A abrangência da medida foi reduzida por uma lista de 2.126 produtos que ficaram isentos da nova cobrança. De acordo com o Escritório do Representante Comercial dos Estados Unidos (USTR), a exclusão contempla itens considerados relevantes para a cadeia produtiva americana, evitando riscos de desabastecimento e impactos econômicos internos. Entre os produtos preservados estão café, suco de laranja e carne bovina.
O governo brasileiro contesta a decisão dos Estados Unidos sob o argumento de que o comércio bilateral é superavitário para os norte-americanos. Ainda assim, a sinalização das autoridades brasileiras é de que a resposta deverá priorizar a negociação antes da adoção de medidas previstas na Lei da Reciprocidade Econômica.
Após reuniões com representantes da indústria e do agronegócio, o vice-presidente Geraldo Alckmin afirmou que a legislação oferece instrumentos para eventual reação, mas destacou que a intenção não é ampliar a disputa comercial. Na mesma linha, o ministro do Desenvolvimento, Indústria, Comércio e Serviços, Márcio Elias Rosa, informou que não há prazo definido para o anúncio de medidas, enquanto o governo reúne informações sobre os efeitos da tarifa e dialoga com os setores mais afetados.

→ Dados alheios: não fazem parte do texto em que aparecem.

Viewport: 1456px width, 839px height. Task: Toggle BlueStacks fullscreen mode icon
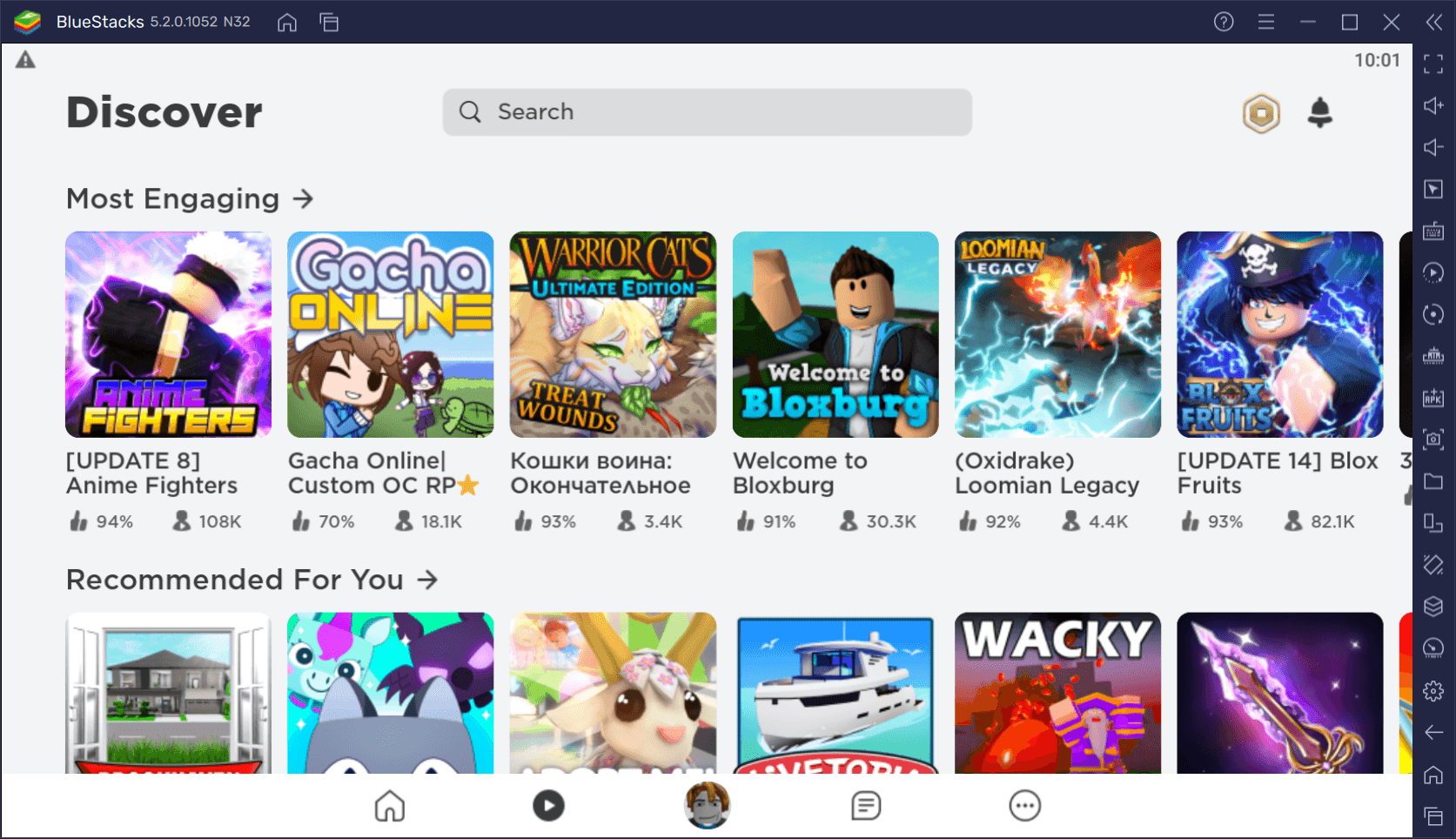1433,64
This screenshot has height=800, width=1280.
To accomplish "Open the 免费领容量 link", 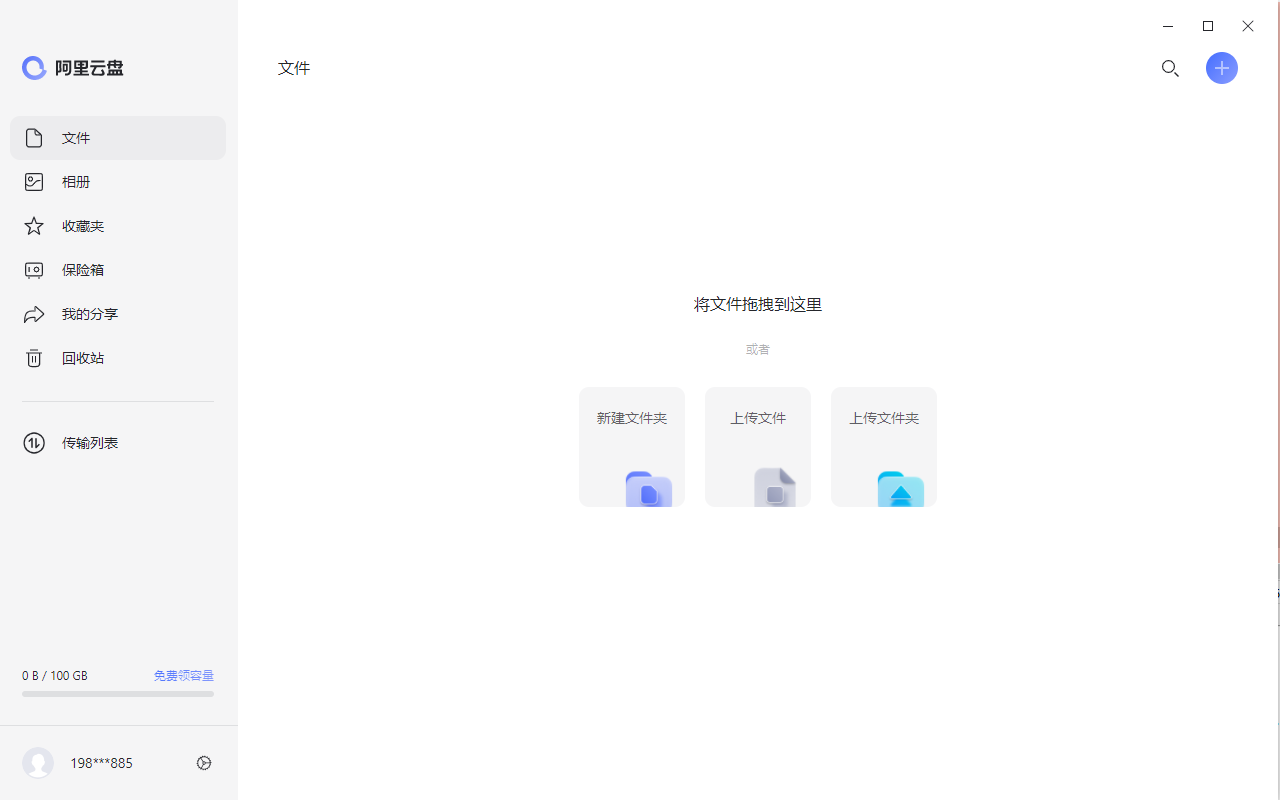I will click(184, 675).
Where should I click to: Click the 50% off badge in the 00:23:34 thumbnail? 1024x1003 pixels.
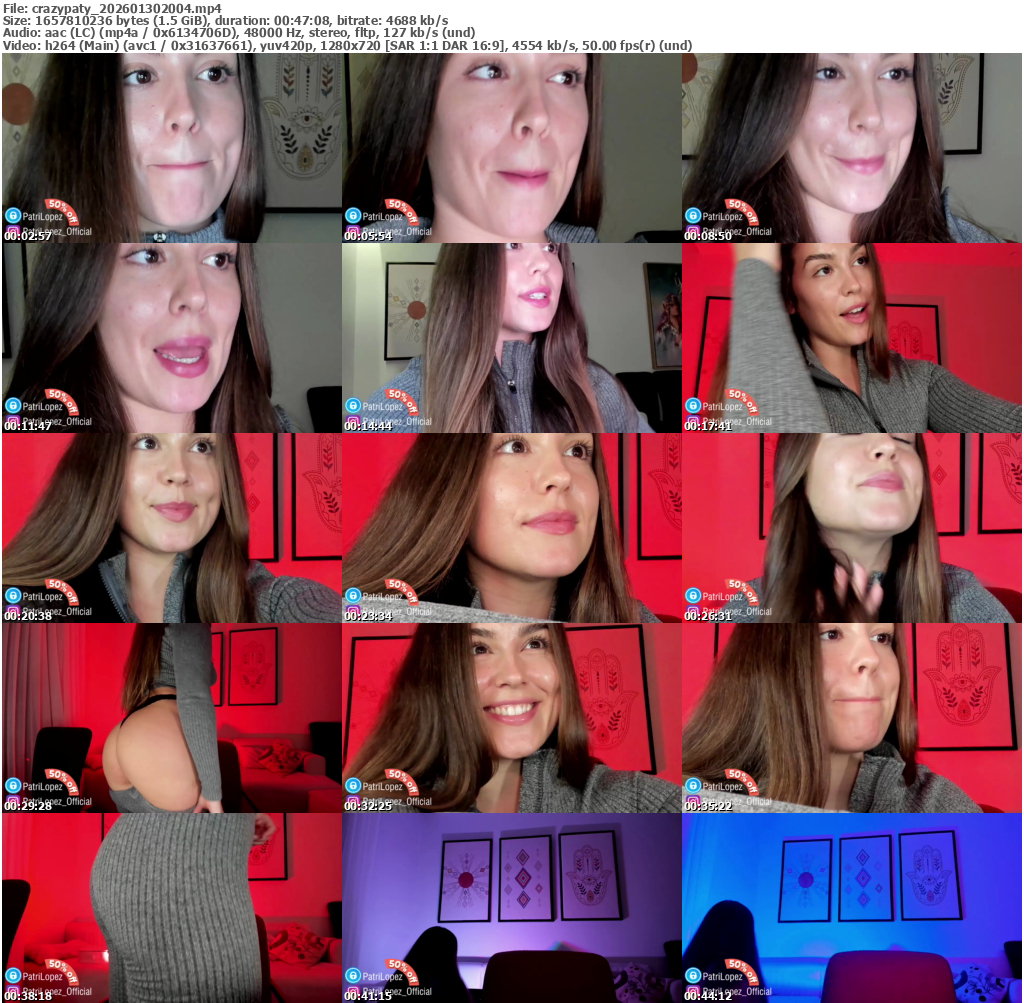[x=401, y=591]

Além da cobrança que começou a vigorar nesta quarta-feira, a expectativa do mercado é de que os Estados Unidos anunciem até sexta-feira (24) uma nova tarifa de 12,5% relacionada à investigação sobre importações de produtos associados ao trabalho análogo à escravidão. Conduzida pelo USTR, a apuração envolve 59 países e também a União Europeia, o que indica que a medida poderá ter alcance mais amplo e não será direcionada exclusivamente ao Brasil.